Psoralens: novel modulators of cl- secretion.
Devor, Daniel C., Ashvani K. Singh, Robert J. Bridges, and Raymond A.
Frizzell.
Department of Cell Biology and Physiology, University of
Pittsburgh, Pittsburgh, PA 15261
APStracts 3:0329C, 1996.
We evaluated the effects of the psoralens on Cl- secretion (Isc)
across T84 monolayers. Methoxsalen failed to increase Isc on its own.
However, several observations suggest that the psoralens open cystic
fibrosis transmembrane conductance regulator (CFTR) Cl- channels.

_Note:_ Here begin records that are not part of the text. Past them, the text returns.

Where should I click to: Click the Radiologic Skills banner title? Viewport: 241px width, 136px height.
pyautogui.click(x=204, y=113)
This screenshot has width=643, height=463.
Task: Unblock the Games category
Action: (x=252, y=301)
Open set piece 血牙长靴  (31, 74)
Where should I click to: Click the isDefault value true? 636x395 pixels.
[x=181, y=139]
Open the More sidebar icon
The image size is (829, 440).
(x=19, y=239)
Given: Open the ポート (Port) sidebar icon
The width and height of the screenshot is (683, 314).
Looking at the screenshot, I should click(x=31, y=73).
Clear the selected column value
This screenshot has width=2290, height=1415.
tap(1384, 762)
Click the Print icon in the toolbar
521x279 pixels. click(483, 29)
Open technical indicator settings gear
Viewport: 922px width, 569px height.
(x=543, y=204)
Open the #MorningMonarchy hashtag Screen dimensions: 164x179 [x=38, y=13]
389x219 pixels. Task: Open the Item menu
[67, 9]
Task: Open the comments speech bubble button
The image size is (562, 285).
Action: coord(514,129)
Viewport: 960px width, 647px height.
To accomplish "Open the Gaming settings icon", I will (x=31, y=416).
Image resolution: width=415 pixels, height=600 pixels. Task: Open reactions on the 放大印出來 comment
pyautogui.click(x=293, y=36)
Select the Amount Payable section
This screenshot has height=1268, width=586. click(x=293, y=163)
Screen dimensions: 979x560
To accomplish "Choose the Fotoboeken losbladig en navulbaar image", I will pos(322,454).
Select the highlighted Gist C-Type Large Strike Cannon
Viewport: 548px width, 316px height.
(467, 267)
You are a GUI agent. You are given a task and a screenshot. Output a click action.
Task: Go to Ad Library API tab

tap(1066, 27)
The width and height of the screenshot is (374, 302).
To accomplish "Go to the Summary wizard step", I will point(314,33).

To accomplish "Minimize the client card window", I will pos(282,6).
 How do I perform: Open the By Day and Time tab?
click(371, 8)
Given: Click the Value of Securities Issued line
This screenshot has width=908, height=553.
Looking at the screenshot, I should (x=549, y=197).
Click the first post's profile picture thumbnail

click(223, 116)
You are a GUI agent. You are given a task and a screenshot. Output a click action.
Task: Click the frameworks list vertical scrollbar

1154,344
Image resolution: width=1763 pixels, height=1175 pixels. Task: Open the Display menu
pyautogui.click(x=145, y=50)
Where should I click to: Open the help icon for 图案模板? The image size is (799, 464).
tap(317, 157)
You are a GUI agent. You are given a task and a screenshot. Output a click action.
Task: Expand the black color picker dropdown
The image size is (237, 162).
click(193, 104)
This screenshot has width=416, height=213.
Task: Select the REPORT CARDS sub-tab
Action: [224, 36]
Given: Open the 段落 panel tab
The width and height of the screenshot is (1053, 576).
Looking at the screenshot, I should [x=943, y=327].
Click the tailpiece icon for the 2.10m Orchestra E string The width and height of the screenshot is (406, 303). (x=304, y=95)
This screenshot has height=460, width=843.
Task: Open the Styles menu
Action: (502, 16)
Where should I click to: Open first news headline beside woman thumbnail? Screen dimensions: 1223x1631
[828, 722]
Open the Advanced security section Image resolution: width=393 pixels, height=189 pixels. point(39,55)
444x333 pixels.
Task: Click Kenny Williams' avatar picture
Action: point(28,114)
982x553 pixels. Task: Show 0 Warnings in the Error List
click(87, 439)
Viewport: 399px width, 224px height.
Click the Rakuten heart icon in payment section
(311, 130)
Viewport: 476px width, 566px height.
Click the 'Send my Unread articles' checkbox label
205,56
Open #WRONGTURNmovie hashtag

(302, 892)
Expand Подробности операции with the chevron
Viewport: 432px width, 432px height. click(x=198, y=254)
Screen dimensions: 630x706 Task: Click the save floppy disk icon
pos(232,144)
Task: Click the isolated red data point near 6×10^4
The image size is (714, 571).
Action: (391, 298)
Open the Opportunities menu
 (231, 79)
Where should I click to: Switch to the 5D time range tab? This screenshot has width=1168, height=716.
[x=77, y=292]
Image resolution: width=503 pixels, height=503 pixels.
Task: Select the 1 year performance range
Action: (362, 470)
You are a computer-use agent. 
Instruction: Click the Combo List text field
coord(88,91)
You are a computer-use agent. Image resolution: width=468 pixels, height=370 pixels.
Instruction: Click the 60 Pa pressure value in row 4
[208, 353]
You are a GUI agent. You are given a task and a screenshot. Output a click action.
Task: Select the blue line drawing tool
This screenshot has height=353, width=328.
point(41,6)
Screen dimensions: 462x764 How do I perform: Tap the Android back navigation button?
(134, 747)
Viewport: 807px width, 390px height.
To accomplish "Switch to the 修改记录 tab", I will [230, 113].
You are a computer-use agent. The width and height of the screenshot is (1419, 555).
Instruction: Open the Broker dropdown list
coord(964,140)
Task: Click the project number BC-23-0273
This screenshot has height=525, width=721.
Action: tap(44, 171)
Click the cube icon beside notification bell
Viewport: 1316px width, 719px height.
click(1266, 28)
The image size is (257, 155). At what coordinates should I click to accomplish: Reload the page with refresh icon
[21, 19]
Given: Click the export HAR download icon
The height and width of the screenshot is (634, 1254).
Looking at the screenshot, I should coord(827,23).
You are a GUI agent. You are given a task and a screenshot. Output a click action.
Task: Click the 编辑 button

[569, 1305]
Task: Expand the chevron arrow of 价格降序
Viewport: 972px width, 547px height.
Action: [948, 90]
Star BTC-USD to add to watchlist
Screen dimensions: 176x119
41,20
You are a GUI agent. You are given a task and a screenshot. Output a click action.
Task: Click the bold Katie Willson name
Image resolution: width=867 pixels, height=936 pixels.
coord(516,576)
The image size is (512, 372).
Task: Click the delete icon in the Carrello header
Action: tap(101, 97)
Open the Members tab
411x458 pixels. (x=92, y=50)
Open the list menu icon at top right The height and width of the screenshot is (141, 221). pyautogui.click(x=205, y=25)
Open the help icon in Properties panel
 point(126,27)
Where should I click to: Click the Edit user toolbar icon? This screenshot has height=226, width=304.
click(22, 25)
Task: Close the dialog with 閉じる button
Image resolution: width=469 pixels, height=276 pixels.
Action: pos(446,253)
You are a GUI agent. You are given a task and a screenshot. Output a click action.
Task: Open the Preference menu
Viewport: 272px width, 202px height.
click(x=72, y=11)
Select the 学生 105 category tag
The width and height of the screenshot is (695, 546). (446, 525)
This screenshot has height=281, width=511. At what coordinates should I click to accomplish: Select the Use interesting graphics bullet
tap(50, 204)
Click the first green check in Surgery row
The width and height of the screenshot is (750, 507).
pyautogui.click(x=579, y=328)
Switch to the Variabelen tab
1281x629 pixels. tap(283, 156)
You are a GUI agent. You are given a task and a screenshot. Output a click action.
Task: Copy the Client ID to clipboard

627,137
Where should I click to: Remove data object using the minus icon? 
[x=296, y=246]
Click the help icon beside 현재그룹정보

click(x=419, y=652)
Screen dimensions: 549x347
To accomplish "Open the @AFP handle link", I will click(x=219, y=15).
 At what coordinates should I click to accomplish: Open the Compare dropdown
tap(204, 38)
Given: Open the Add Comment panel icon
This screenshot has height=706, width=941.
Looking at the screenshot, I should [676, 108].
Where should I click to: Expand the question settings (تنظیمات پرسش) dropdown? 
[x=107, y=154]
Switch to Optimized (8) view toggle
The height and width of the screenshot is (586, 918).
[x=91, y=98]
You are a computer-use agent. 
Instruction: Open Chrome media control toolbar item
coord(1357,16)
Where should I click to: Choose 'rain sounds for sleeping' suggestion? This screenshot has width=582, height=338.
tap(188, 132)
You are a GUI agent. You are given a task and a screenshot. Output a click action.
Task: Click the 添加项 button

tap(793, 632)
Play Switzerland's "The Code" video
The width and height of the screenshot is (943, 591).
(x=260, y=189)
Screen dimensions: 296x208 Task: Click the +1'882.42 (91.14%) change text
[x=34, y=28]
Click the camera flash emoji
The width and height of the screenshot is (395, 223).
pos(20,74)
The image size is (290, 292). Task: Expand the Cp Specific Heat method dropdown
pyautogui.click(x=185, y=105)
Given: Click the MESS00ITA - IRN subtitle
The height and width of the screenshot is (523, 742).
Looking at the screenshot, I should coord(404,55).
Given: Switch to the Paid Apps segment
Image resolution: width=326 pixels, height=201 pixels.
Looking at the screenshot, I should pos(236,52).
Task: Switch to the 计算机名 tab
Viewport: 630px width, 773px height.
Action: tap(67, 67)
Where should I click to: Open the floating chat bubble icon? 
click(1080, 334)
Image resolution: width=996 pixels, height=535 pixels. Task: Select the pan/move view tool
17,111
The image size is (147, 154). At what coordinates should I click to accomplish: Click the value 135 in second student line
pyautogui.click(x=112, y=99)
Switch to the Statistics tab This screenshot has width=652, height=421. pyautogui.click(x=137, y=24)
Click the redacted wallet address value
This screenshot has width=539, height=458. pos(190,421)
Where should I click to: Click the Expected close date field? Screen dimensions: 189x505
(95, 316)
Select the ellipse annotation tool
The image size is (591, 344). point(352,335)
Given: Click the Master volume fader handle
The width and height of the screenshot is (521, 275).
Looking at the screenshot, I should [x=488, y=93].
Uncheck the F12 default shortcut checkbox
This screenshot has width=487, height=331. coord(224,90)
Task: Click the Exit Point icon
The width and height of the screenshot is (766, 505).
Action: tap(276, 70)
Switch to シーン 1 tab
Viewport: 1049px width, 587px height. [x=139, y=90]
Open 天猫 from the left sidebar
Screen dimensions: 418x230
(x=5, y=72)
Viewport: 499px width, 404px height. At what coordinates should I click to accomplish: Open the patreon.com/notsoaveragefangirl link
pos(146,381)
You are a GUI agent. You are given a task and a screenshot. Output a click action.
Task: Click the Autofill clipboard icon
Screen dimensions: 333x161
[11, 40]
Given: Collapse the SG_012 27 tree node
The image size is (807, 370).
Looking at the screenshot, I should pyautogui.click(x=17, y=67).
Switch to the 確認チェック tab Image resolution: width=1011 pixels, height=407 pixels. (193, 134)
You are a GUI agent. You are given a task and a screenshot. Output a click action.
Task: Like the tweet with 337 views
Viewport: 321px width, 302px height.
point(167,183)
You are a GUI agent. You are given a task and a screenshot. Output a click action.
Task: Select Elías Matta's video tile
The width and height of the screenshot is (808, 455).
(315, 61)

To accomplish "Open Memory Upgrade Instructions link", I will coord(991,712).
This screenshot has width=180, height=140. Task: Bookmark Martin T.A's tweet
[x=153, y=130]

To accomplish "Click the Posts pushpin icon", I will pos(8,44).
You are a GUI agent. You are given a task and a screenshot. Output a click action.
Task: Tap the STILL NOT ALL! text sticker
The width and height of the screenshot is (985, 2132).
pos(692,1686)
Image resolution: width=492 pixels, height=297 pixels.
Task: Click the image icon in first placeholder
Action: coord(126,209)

First, following activation of the Ca2+-dependent basolateral
membrane K+ channel (KCa) by either 1-ethyl-2-benzimidazolinone (1
-EBIO) or thapsigargin, methoxsalen (10 (M) further increased Isc.
Second, when added prior to carbachol, methoxsalen potentiated the
Isc response to carbachol as predicted if it increased apical GCl.
Finally, following the establishment of a mucosa-to-serosa Cl-
gradient, and permeabilization of the basolateral membrane with
nystatin, the psoralens increased ICl, which was inhibited by
glibenclamide. In contrast, neither TS-TM calix[4]arene nor Cd2+,
inhibitors of outwardly-rectifying Cl- channels and the CIC-2 Cl-
channel, respectively, inhibited the psoralen-induced ICl. In
contrast to their effects on apical GCl, the psoralens failed to
significantly affect the basolateral membrane K+ conductance, GK;
subsequent addition of 1-EBIO induced a large increase in GK. Also,
in excised patches, methoxsalen failed to activate KCa. In addition
to potentiating the peak response to carbachol, the psoralens induced
a secondary, sustained response. Indeed, when added up to 60 minutes
following the return of the carbachol-induced Isc to baseline, the
psoralens induced a sustained Isc. This sustained response was
inhibited by atropine, demonstrating the requirement for continuous
muscarinic receptor activation by carbachol. This sustained response
was inhibited also by verapamil, removal of bath Ca2+, and
charybdotoxin (CTX). These results suggest that the return of ISC to
baseline after carbachol stimulation is not due to down-regulation of
Ca2+ influx or KCa. Finally, we obtained similar results with the
psoralens in both rat colon and primary cultures of murine tracheal
epithelium. Based on these observations, we conclude that the
psoralens represent a novel class of Cl- channel openers which can be
used to probe the mechanisms underlying Ca2+-mediated Cl- secretion.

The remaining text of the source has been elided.